Yo vivía en una ciudad infeliz, dividida por un río
tardo, encaminado al ocaso. Sus riberas, de árboles inmutables, vedaban la luz
de un cielo dificultoso.
Esperaba el fenecimiento del día ambiguo,
interrumpido por los aguavientos. Salía de mi casa desviada en demanda de la
tarde y sus vislumbres.
El sol declinante pintaba la ciudad de las ruinas
ultrajadas.
Las aves pasaban a reposar más adelante.
Yo sentía las trabas y los herrojos de una vida
impedida.
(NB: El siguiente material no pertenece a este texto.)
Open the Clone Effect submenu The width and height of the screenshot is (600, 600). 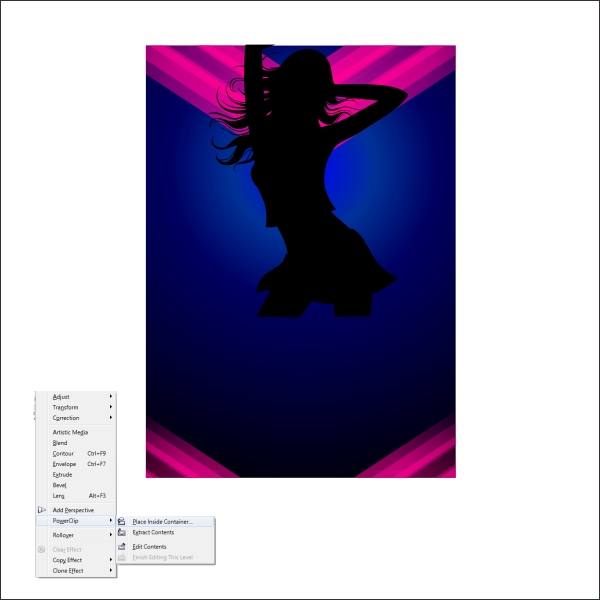tap(69, 571)
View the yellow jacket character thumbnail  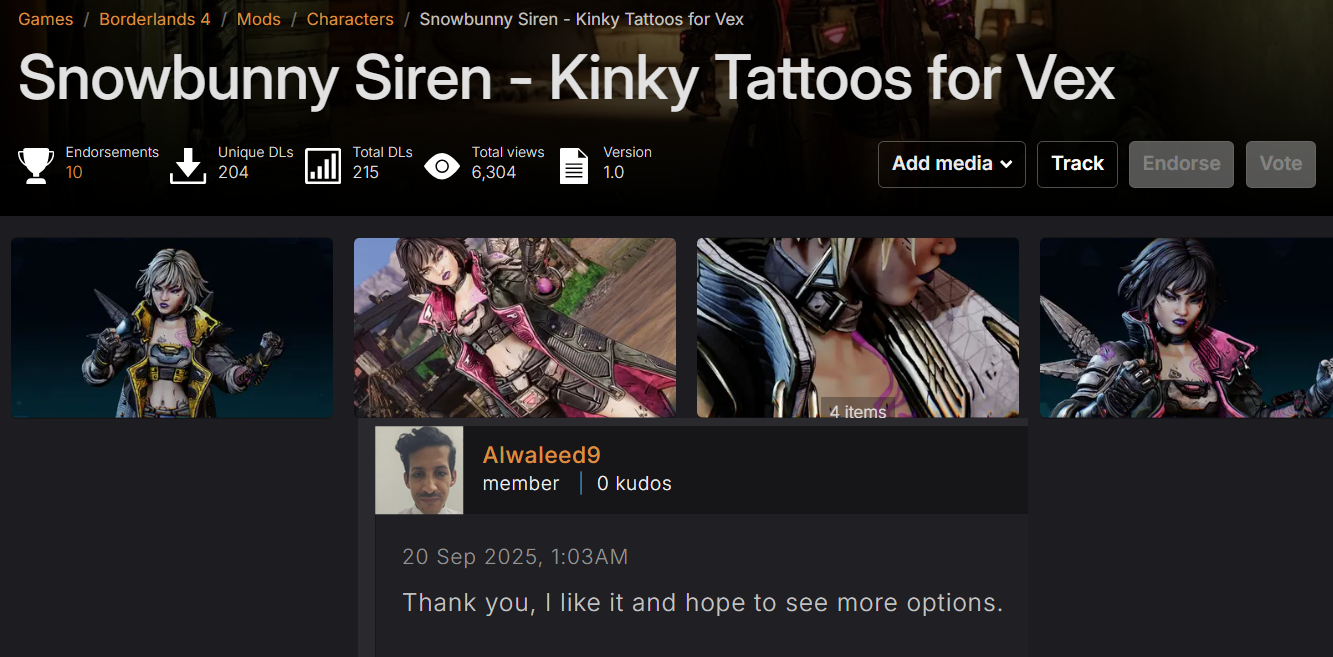pos(172,327)
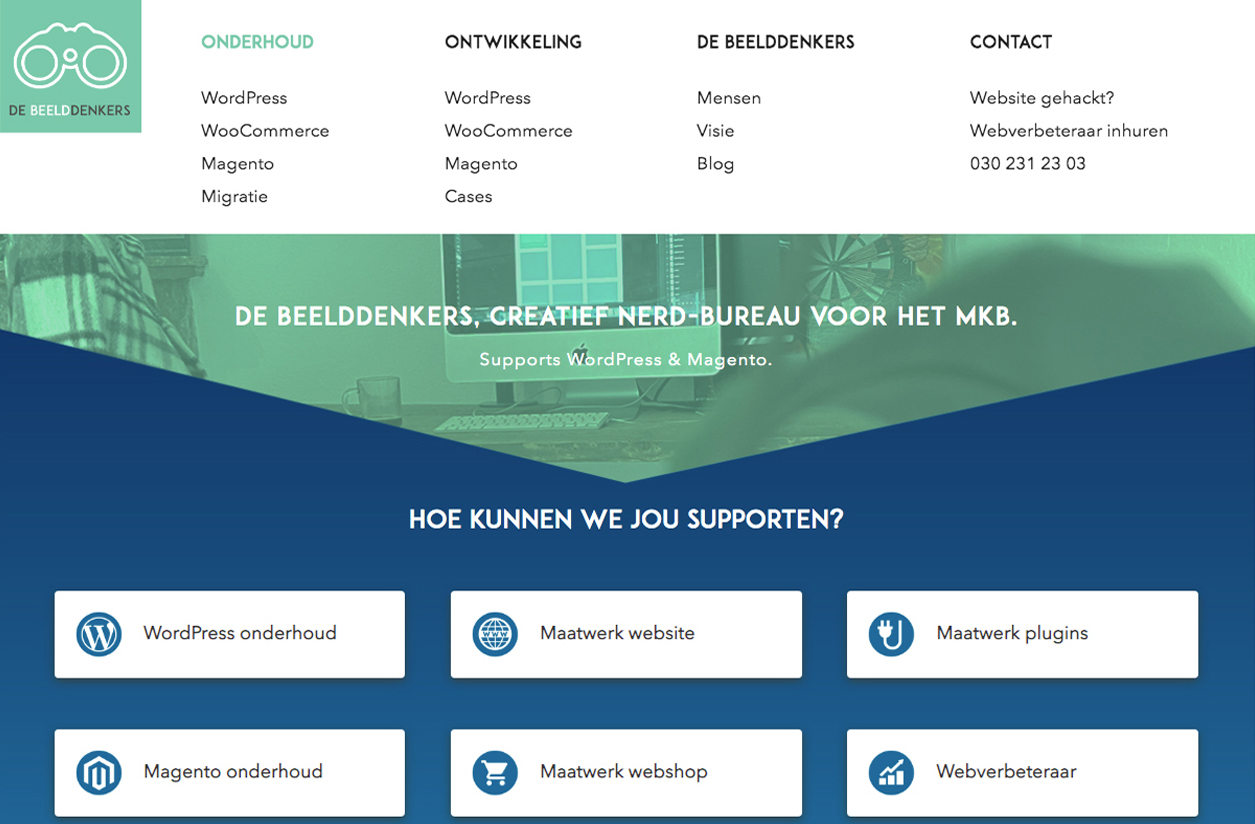
Task: Click the shopping cart icon
Action: (x=495, y=772)

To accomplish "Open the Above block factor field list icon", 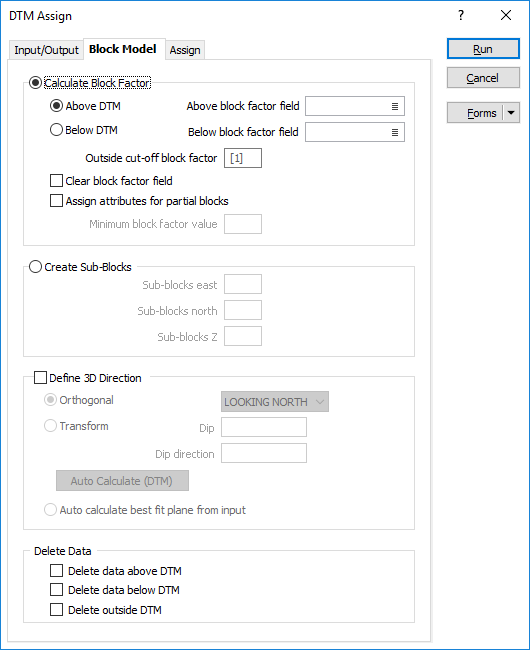I will [x=395, y=107].
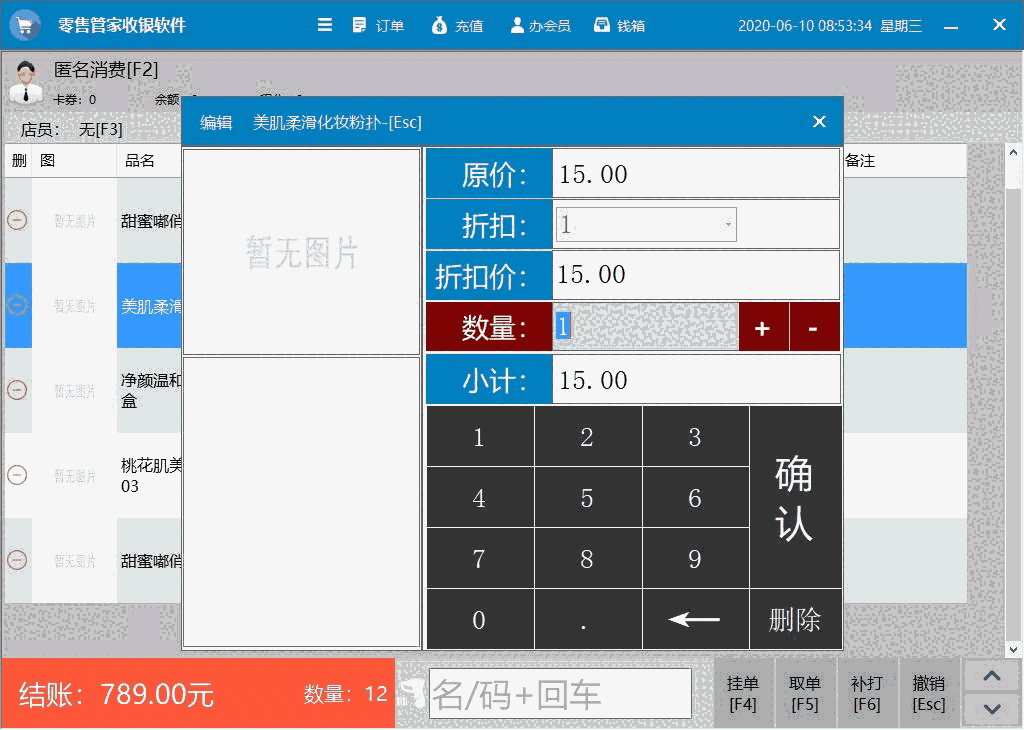1024x730 pixels.
Task: Click the backspace arrow on the numeric keypad
Action: pyautogui.click(x=695, y=619)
El fantasma de una mujer, imagen de la amargura, me seguía con sus
pasos infalibles de sonámbula.
El mar sobresaltaba mi recogimiento, socavando la
tierra en el secreto de la noche. La brisa desordenaba los médanos, cegando los
arbustos de un litoral bajo, terminados en una flor extenuada.
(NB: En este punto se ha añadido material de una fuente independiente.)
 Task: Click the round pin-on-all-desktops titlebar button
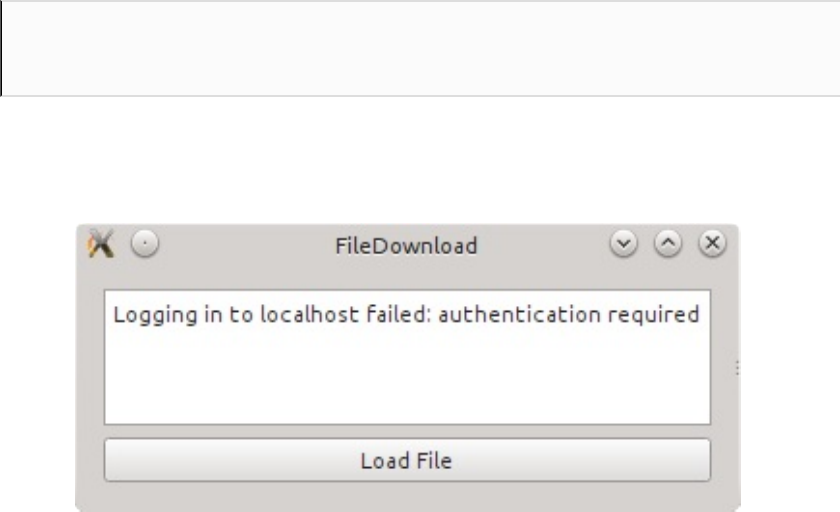click(x=145, y=243)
La ciudad, agobiada por el tiempo y acogida a un
recodo del continente, guardaba costumbres seculares. Contaba aguadores y
mendigos, versados en proverbios y consejas.
El más avisado de todos instaba mi atención
refiriendo la semejanza de un apólogo hindú. Consiguió acelerar el curso de mi
pensamiento, volviéndome en
mi acuerdo.
El aura prematinal refrescaba esforzadamente mi
cabeza calenturienta, desterrando las volaterías de un sueño confuso.